PAGE EXCERPT:

Start of Block

What Went Wrong? Vomiting Employee Could Have Been Accommodated with Altered Job

                               

Lakeland, FL (WorkersCompensation.com)–An employer need not eliminate a job’s essential function to accommodate a worker with a disability. But it may need to restructure the job. The customer service representative for a packing and manufacturing company in Brown v. Advanced Concept Solutions, No. 21-11963 (11th Cir. 10/27/22) sought a reasonable accommodation for a medical condition that caused her to frequently vomit.

The condition, called hyperemesis gravidarum, caused excessive saliva build-up. The saliva caused the worker to throw up, including at work. But the employee found she could avoid the problem by spitting regularly and not swallowing the saliva.

So, when she returned to work from medical leave, she carried a cup around the office and regularly spit into it. Not everyone liked that—at least, they didn’t like when it happened in the production area, where the customer service representative spent about 20 percent of her time. A manager told her she could not use the spit cup there.

The worker sued the company for refusing to reasonably accommodate her, such as by eliminating her production area work. The company argued that working in the production area was an essential function of the job.

The court explained that an employer violates the ADA if it fails to make a reasonable accommodation for an otherwise qualified employee with a disability. An otherwise "qualified” individual is someone able to perform the essential functions of her job, with or without reasonable accommodation. The court explained that a reasonable accommodation may include job restructuring.

So, What Went Wrong?

The court pointed out the company admitted that the spit cup would not interfere with the employee’s duties in the administrative area, where she spent the other 80 percent of her workday.

Further, a reasonable jury could have found that being in the production area was not an essential function of the representative’s job, the court stated, given that it involved no more than 20 percent of her time.

“That testimony is consistent with ACI's job description for the position, which does not list being in the production area among the job's ‘Essential Duties and Responsibilities,’" the court wrote. The court also pointed to evidence that the customer service team had a "buddy system" that involved sharing production-area duties, and that the worker could still do the job's essential functions from her desk in the administrative area.

Since it was not essential for the employee to be in the production area, the court held, the jury reasonably could have found that a reasonable accommodation included restructuring her job to exclude those duties.

The court acknowledged that a separate section of the job description regarding "Physical Demands" indicated that "walking to and from the production area is required." But that statement was not determinative.

“That the job as originally conceived included a function—here, time in the production area—does not alone make the function essential,” the court wrote. Otherwise, the option of job restructuring would be meaningless.

The court affirmed the District Court’s ruling on the worker’s failure to accommodate claim.

End of Block

TASKS FOR THIS EXERCISE:
[1] According to the case summary, about what share of her time did the customer service representative spend in the production area?
[2] Edit the case summary by giving the stretch from "The condition, called" through "of the job." again, with "saliva" replaced by "spittle".
[3] Rewrite the paragraph of the case summary that begins "So, when she returned to work" as a brief bulleted list, keeping its main facts.
The stored items placed after this case summary play no part in the work.

(Stored items)

Start of Block

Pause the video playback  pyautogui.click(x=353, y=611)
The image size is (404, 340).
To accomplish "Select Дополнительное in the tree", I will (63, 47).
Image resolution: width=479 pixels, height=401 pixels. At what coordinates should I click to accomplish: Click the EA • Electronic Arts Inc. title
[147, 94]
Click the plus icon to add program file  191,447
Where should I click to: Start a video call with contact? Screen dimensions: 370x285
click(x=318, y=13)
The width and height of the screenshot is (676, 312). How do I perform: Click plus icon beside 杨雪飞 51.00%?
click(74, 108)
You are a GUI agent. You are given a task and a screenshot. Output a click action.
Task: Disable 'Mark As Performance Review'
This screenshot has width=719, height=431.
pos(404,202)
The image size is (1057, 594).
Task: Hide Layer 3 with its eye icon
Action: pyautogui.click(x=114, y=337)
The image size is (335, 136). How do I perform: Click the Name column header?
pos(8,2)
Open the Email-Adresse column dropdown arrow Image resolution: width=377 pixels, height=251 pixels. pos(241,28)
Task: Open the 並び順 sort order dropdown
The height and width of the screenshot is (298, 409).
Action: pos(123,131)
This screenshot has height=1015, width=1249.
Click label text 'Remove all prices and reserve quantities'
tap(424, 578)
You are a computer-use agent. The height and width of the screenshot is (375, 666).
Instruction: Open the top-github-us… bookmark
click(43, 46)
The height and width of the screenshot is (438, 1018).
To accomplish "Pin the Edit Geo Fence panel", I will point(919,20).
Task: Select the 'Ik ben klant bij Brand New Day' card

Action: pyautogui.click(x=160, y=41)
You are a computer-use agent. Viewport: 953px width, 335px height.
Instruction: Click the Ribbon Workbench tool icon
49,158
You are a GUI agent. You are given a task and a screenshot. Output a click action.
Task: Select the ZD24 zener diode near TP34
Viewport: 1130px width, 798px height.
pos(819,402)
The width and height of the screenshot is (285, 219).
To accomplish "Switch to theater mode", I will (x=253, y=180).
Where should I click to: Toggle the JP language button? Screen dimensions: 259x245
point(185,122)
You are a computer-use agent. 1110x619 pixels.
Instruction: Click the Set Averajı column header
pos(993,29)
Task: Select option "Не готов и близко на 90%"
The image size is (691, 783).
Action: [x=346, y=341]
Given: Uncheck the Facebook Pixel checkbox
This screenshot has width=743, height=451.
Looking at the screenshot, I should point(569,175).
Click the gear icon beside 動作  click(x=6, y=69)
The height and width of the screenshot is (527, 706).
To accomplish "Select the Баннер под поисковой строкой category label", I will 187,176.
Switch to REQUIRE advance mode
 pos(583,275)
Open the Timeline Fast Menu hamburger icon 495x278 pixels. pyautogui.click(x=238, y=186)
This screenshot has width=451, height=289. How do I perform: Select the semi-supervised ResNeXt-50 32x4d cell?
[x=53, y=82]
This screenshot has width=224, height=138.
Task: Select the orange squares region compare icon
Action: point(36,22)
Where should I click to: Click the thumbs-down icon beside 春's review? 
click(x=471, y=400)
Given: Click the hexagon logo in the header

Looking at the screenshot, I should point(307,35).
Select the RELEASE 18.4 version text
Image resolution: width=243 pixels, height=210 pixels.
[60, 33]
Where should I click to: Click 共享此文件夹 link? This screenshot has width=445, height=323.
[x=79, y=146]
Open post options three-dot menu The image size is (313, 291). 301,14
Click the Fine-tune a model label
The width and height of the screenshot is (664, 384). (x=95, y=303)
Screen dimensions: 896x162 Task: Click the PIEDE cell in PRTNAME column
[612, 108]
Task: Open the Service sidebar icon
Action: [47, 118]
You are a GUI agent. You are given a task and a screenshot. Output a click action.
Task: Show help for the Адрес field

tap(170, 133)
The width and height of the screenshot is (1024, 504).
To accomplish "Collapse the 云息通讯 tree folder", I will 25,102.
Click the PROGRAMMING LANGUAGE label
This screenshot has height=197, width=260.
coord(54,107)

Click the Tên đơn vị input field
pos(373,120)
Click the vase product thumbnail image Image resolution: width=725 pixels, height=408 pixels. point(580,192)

End of Block

RESULTS IN ORDER:
[1] About 20 percent.

[2]
The condition, called hyperemesis gravidarum, caused excessive spittle build-up. The spittle caused the worker to throw up, including at work. But the employee found she could avoid the problem by spitting regularly and not swallowing the spittle.

So, when she returned to work from medical leave, she carried a cup around the office and regularly spit into it. Not everyone liked that—at least, they didn’t like when it happened in the production area, where the customer service representative spent about 20 percent of her time. A manager told her she could not use the spit cup there.

The worker sued the company for refusing to reasonably accommodate her, such as by eliminating her production area work. The company argued that working in the production area was an essential function of the job.

[3]
- After returning from medical leave, she carried a cup around the office and regularly spit into it.
- Not everyone liked this, at least when it happened in the production area.
- She spent about 20 percent of her time in the production area.
- A manager told her she could not use the spit cup there.